Be my guest Linda I am sure there will be more than plenty. Try to get to Highlands and go to Cloud 9 for Lunch you will need a Reservation a few days in advance. the place is amazing food and you would swear you were in Austria. On most days the outside dining is no possible so total # of people is limited to about 30.double that if the Sun is out and no wind and its the greatest view from that little deck

----------


## BBT

A few photos of Cloud 9

----------


## LindaP

Actually thats pretty ironic, Bob......those photos look just like a ski resort place in the Andes, Chile that we went to in September!!!   Looks cool !

----------


## BBT

It is so cool food amazing

----------


## SherylB

So BBT, hope I can ask what I hope is not a stupid question. My husband and I are landing in Aspen on Monday but we're actually staying in Snowmass. I know we'll have no issue getting from the airport to our hotel but my debate is whether or not we need to rent a car to get between Snowmass and Aspen. We'll be there 4 nights and likely will try some different restaurants in the area - I'm aware that there are shuttles available among the various ski areas - but are those shuttles reliable or is a better option to rent a car?

I've read a bunch of stuff online but would rather hear from those truly in the know. This will be our first trip to Aspen.

Thanks!!

Sheryl & Rob

----------


## JB

> My husband and I are landing in Aspen on Monday but we're actually staying in Snowmass. I know we'll have no issue getting from the airport to our hotel but my debate is whether or not we need to rent a car to get between Snowmass and Aspen.




Yes.

You can get by without a rental car but you will want one.
Not sure if they even rent 2 wheel drive cars but get a 4 wheel drive car.

If it snows, the roads up to Snowmass can get very slick.

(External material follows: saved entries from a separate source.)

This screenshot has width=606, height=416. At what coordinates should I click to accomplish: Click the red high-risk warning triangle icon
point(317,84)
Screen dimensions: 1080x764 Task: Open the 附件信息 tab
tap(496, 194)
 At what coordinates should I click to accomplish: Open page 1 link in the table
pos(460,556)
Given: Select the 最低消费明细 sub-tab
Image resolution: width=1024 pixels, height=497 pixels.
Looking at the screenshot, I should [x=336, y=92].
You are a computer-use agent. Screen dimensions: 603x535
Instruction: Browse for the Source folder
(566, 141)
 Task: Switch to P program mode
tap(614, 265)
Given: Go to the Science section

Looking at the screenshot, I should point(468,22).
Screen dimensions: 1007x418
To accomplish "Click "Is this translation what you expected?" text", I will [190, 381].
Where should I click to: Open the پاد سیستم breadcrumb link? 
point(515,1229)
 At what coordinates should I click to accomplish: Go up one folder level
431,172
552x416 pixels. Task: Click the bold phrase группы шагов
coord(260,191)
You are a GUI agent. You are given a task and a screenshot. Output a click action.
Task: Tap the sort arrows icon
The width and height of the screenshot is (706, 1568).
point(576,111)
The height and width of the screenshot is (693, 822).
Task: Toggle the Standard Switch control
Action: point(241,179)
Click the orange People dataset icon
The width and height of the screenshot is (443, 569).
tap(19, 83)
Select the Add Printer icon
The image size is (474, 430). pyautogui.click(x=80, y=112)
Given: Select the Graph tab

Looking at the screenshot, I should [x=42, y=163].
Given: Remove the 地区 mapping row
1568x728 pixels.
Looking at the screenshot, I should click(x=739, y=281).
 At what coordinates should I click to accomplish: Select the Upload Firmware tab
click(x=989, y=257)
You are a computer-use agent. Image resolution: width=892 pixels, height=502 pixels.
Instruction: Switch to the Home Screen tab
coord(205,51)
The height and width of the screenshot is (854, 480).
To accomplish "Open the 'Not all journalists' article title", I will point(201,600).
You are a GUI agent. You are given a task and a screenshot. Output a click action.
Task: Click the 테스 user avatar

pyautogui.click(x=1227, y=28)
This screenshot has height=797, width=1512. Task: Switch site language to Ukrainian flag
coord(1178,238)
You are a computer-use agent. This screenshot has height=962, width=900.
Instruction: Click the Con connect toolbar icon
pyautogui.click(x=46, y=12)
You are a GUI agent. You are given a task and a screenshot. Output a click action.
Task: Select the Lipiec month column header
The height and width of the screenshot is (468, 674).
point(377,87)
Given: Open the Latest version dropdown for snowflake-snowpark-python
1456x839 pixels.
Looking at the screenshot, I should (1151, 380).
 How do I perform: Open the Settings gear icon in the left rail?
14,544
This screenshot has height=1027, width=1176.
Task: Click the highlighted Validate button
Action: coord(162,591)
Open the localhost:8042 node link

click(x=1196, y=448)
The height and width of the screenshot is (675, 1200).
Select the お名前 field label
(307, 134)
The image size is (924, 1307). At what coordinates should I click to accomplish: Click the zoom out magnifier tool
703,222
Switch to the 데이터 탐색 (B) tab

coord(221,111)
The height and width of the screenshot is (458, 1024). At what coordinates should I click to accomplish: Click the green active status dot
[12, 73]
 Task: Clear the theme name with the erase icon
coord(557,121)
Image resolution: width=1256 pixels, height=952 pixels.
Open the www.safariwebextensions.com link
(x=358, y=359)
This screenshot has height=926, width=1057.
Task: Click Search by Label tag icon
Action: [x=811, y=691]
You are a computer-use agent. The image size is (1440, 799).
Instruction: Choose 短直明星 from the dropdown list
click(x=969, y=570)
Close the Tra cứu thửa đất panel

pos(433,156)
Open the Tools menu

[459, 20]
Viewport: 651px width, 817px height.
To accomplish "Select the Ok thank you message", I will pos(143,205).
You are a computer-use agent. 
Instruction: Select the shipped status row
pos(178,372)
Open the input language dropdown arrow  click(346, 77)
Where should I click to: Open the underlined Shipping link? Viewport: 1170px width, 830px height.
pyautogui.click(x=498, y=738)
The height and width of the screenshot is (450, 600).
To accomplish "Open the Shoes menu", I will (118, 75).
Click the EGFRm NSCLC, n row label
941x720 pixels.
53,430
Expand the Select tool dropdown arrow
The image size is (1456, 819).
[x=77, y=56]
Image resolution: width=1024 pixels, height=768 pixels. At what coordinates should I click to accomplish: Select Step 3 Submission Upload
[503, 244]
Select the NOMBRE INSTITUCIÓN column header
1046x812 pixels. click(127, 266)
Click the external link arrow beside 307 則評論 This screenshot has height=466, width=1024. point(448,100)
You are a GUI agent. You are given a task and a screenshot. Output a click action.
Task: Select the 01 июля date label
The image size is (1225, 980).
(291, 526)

The only time driving your own car into Aspen/town can be tricky is if you are going to ski Aspen Mountain.
Parking for the day (business hours) is tough. I defer to others on this subject.
I rarely skied Aspen (mostly because of the pain in the butt parking) but I like skiing Highlands and Snowmass.


But to come into town to shop for a couple of hours or to have dinner.... having your own car is convenient.


Another option is to call High Mountain Taxi and ask how much a ride is each way from Aspen to Snowmass.
I think it might be $30 each way. If you only plan on going to town a few times using the *combination of hotel shuttle service and taxi service* could be convenient and end up costing less than a rental.

Solves the parking problem in Aspen and you get door-to-door service.

http://hmtaxi.com/

----------


## LindaP

Good thing we are not leaving today Sheryl....snow, and lots of it! :)
   I heard that about the parking, and we are staying right in Aspen, but will have 3 cars! I hope at least 2 can stay at the hotel !

----------


## SherylB

Thanks so much for the detailed response John!  I think we will ski primarily at Snowmass and go into town a couple of times, so the taxi option is probably our best bet (plus we won't have to worry about drinking and driving).

I'm adding the taxi company to my speed dial list now!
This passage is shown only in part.